Pedro’s role in the system could well be vital, given he will understand it better than most. Whether United switch between a 4-2-3-1 or 4-3-3 – the latter of which Van Gaal has said he favours– Pedro fits in perfectly.
Ángel Di María has passed his Paris Saint-Germain medical, according to Aspetar hospital in Qatar. pic.twitter.com/iZetTofGH6
— Squawka News (@SquawkaNews) August 4, 2015
Pep Guardiola once remarked few of his players understood playing as part of a 4-3-3 formation better, giving an appreciative nod to how the player can perform every duty with ease and suitable execution.
In the age of control and conformism at Old Trafford, Pedro is an ideal solution to a host of problems that quickly need addressing. His deployment hands Van Gaal a reliable presence in the team, a player made in the mould of what he likes.
From an attacking point of view his ability to dribble and drive at opponents, without the sort of reckless abandon associated with Di Maria, offers more security.
In terms of pure finishing, his 98 goals in 318 appearances is an impressive tally from a wide berth. The timing of his runs, and his taking up of positions to retain width, are also noticeable. He can spring on the counter but, as a Barcelona player, knows how to unhinge a deep-lying defence too.
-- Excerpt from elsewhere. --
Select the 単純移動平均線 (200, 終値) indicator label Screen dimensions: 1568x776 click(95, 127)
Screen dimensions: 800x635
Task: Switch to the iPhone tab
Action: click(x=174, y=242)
Defensively, there is also an understanding of the role – something that cannot be understated when it comes to Van Gaal. Pedro is a workhorse, and would become a strategically placed soldier in the Dutchman’s system.
He can track back, come inside to provide a more compact presence, and hustle in the attacking third as the first line of defence. His energy and commitment on the field will be a vast improvement on Di Maria, who on the back foot has a very narrow perspective of the game.
United are not making a marquee signing here, they are making a sensible one. Pedro has his limitations, he’s not spectacular or a match-winner, and at times there will need to be an understanding of this.
Just because he came from Barcelona doesn’t mean he should be expected to dazzle. Instead he will satisfy, and maybe even impress. After what has gone before with Di Maria, this could well be enough.
Pedro ticks every box being checked by Van Gaal, and there a few players on the market capable of such a thing.